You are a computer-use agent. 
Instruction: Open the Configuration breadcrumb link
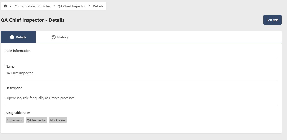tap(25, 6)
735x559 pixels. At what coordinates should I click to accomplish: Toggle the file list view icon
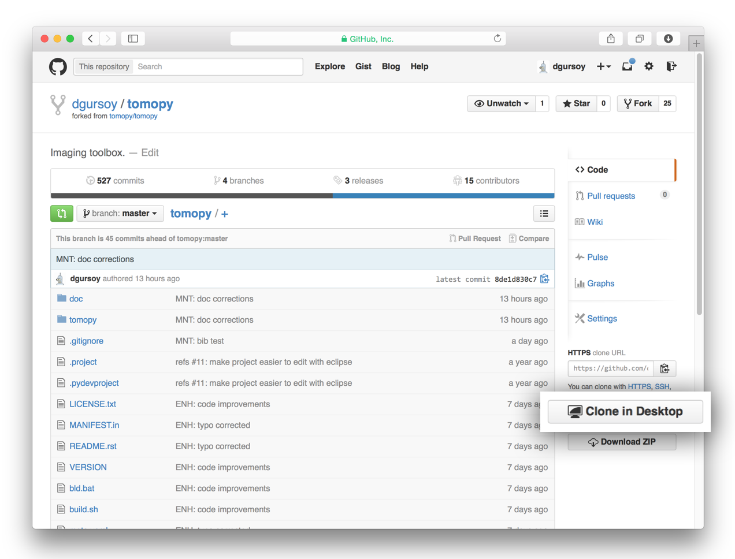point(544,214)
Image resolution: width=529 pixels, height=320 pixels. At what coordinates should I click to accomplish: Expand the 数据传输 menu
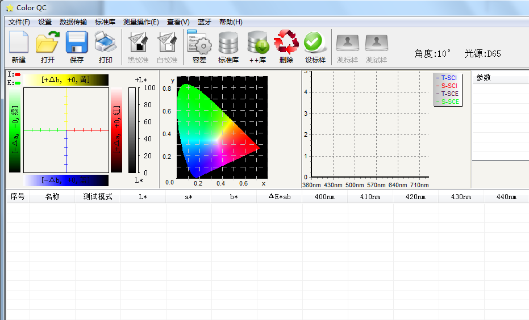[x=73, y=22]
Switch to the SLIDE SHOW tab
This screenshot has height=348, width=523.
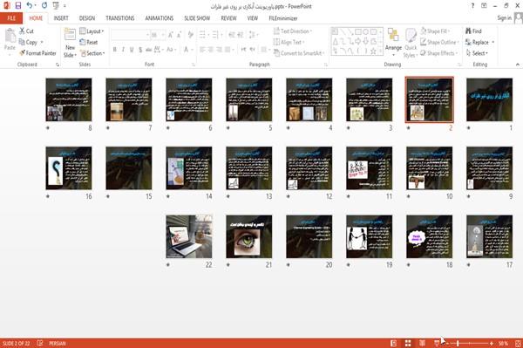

=====

• Problem statement: In the records above, locate the line containing "Switch to the SLIDE SHOW tab", then copy exactly that line and every line after it through the end, omitting pictures.

• Solution for this task:
Switch to the SLIDE SHOW tab
This screenshot has height=348, width=523.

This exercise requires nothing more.